→ **TASK DESCRIPTION**:
An unaltered copy of every line below is the expected output.
Segment Start: SUPPLIED MATERIAL
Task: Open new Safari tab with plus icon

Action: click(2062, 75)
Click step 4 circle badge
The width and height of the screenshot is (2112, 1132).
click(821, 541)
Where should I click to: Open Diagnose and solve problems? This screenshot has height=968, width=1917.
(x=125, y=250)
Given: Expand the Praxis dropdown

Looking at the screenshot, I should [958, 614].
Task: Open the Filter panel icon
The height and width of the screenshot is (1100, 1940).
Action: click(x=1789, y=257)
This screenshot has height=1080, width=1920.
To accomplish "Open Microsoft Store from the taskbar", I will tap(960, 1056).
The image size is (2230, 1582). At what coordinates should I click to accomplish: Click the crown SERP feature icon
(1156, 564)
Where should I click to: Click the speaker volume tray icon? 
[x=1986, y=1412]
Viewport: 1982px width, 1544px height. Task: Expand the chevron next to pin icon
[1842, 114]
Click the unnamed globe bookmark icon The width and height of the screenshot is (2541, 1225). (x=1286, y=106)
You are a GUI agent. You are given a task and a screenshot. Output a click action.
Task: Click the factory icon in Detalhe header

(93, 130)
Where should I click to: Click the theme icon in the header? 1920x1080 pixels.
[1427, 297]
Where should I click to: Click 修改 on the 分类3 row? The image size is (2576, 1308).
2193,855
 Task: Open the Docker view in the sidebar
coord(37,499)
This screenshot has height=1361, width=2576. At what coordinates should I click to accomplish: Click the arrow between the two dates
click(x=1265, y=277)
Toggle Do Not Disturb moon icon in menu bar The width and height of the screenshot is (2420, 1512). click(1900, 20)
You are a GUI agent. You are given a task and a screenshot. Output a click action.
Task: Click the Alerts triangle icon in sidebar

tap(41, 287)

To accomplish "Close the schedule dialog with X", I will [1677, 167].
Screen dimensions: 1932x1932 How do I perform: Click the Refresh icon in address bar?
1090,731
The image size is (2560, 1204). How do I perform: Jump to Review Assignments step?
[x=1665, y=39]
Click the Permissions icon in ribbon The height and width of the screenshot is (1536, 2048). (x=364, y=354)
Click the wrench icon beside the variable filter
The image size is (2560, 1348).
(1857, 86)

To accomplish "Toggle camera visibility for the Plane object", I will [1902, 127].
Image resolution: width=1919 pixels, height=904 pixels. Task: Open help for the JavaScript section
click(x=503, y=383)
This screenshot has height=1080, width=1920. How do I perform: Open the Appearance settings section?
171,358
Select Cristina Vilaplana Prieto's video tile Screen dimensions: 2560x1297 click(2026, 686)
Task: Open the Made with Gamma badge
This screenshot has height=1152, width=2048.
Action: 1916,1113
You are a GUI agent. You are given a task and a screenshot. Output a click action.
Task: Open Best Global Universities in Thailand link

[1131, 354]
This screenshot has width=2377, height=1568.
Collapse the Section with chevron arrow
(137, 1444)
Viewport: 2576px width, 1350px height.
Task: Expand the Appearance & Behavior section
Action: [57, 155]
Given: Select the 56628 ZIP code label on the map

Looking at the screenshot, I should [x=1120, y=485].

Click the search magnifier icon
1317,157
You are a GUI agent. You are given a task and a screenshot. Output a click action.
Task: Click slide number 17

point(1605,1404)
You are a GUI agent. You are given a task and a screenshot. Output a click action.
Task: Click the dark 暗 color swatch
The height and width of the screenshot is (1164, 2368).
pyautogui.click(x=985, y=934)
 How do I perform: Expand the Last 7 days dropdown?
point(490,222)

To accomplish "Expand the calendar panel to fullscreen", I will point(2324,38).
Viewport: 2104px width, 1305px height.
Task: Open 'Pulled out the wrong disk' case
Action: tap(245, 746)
Segment End: SUPPLIED MATERIAL
→ **TASK RESPONSE**:
Task: Open new Safari tab with plus icon

Action: click(2062, 75)
Click step 4 circle badge
The width and height of the screenshot is (2112, 1132).
click(821, 541)
Where should I click to: Open Diagnose and solve problems? This screenshot has height=968, width=1917.
(x=125, y=250)
Given: Expand the Praxis dropdown

Looking at the screenshot, I should [958, 614].
Task: Open the Filter panel icon
The height and width of the screenshot is (1100, 1940).
Action: click(x=1789, y=257)
This screenshot has height=1080, width=1920.
To accomplish "Open Microsoft Store from the taskbar", I will tap(960, 1056).
The image size is (2230, 1582). At what coordinates should I click to accomplish: Click the crown SERP feature icon
(1156, 564)
Where should I click to: Click the speaker volume tray icon? 
[x=1986, y=1412]
Viewport: 1982px width, 1544px height. Task: Expand the chevron next to pin icon
[1842, 114]
Click the unnamed globe bookmark icon The width and height of the screenshot is (2541, 1225). (x=1286, y=106)
You are a GUI agent. You are given a task and a screenshot. Output a click action.
Task: Click the factory icon in Detalhe header

(93, 130)
Where should I click to: Click the theme icon in the header? 1920x1080 pixels.
[1427, 297]
Where should I click to: Click 修改 on the 分类3 row? The image size is (2576, 1308).
2193,855
 Task: Open the Docker view in the sidebar
coord(37,499)
This screenshot has height=1361, width=2576. At what coordinates should I click to accomplish: Click the arrow between the two dates
click(x=1265, y=277)
Toggle Do Not Disturb moon icon in menu bar The width and height of the screenshot is (2420, 1512). click(1900, 20)
You are a GUI agent. You are given a task and a screenshot. Output a click action.
Task: Click the Alerts triangle icon in sidebar

tap(41, 287)

To accomplish "Close the schedule dialog with X", I will [1677, 167].
Screen dimensions: 1932x1932 How do I perform: Click the Refresh icon in address bar?
1090,731
The image size is (2560, 1204). How do I perform: Jump to Review Assignments step?
[x=1665, y=39]
Click the Permissions icon in ribbon The height and width of the screenshot is (1536, 2048). (x=364, y=354)
Click the wrench icon beside the variable filter
The image size is (2560, 1348).
(1857, 86)

To accomplish "Toggle camera visibility for the Plane object", I will [1902, 127].
Image resolution: width=1919 pixels, height=904 pixels. Task: Open help for the JavaScript section
click(x=503, y=383)
This screenshot has height=1080, width=1920. How do I perform: Open the Appearance settings section?
171,358
Select Cristina Vilaplana Prieto's video tile Screen dimensions: 2560x1297 click(2026, 686)
Task: Open the Made with Gamma badge
This screenshot has height=1152, width=2048.
Action: 1916,1113
You are a GUI agent. You are given a task and a screenshot. Output a click action.
Task: Open Best Global Universities in Thailand link

[1131, 354]
This screenshot has width=2377, height=1568.
Collapse the Section with chevron arrow
(137, 1444)
Viewport: 2576px width, 1350px height.
Task: Expand the Appearance & Behavior section
Action: [57, 155]
Given: Select the 56628 ZIP code label on the map

Looking at the screenshot, I should [x=1120, y=485].

Click the search magnifier icon
1317,157
You are a GUI agent. You are given a task and a screenshot. Output a click action.
Task: Click slide number 17

point(1605,1404)
You are a GUI agent. You are given a task and a screenshot. Output a click action.
Task: Click the dark 暗 color swatch
The height and width of the screenshot is (1164, 2368).
pyautogui.click(x=985, y=934)
 How do I perform: Expand the Last 7 days dropdown?
point(490,222)

To accomplish "Expand the calendar panel to fullscreen", I will point(2324,38).
Viewport: 2104px width, 1305px height.
Task: Open 'Pulled out the wrong disk' case
Action: tap(245, 746)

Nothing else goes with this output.